Absorption of incoming light by the visual pigment of vertebrate photoreceptors isomerizes its retinyl chromophore from 11-cis to all-trans. This photoisomerization results in the formation of Meta II, an enzymatically active visual pigment conformation, and begins the transduction of light to an electrical signal that can be transmitted to the brain (see (1) for review). The all-trans chromophore is then removed and recycled to reform 11-cis retinal that can be used to regenerate the pigment (see (2-5) for reviews). The first steps of this process take place in the photoreceptor outer segment and culminate in the generation of all-trans retinol, which is formed through the reduction of the all-trans retinal released from the photoactivated visual pigment. The conversion of all-trans retinal to all-trans retinol is catalyzed by the enzyme retinol dehydrogenase (RDH) and requires metabolic input in the form of NADPH. In the case of rods, all-trans retinol is transferred to neighboring cells of the retinal pigment epithelium (RPE) where it is esterified by lecithin retinyl acyltransferase. The resultant ester is the substrate for the Rpe65 isomerohydrolase that generates 11-cis retinol, which is then oxidized to 11-cis retinal and translocated to the photoreceptor outer segments; there, it condenses with opsin left behind following the release of all-trans retinal to regenerate the visual pigment. In the case of cones, an additional pathway involving the Müller cells can generate 11-cis retinal and regenerate the visual pigment independently of the RPE (6, 7). The transfer of all-trans retinol from the outer segments appears to occur through mass action (8-11), and allows for the recycling of the chromophore to make fresh 11-cis retinal. In the rest of the chapter, where unspecified, retinal and retinol refer to their all-trans isomers.

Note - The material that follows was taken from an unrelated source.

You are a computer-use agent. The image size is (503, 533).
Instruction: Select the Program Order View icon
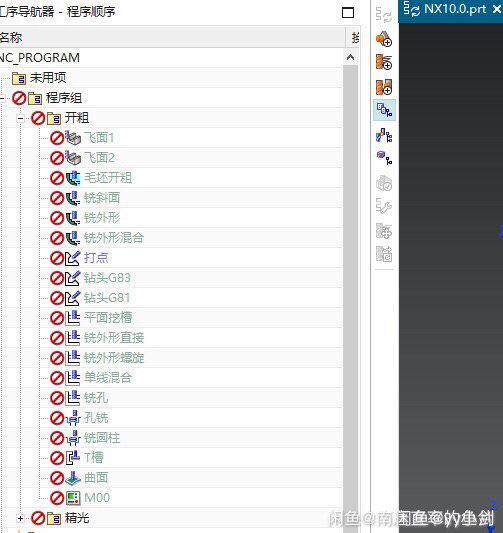(384, 110)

Several steps comprise the pathway that forms all-trans retinol in the outer segment after the photoisomerization of the visual pigment’s 11-cis retinyl chromophore. The initial step is the hydrolysis of the Schiff base bond between the chromophore and the visual pigment protein and the release of all-trans retinal. The released all-trans retinal may be sequestered inside the disks in the form of a Schiff base with phosphatidylethanolamine; it can then become available for reduction after it has been transferred to the cytosol by the ABCA4 transporter (12). The final step is the reduction of all-trans retinal by RDH, a reaction that uses NADPH as a co-factor. Because of the substantial amount of chromophore present in photoreceptor outer segments (3-4 mmol/L (13)), the kinetics of RDH and the availability of NADPH may have a significant impact on the overall kinetics of retinol formation. In summary, the kinetics of retinol formation depend on the rate of retinal release, local NADPH availability, retinal access to RDH, RDH kinetics, and retinol elimination rate (that depends on outer segment morphology).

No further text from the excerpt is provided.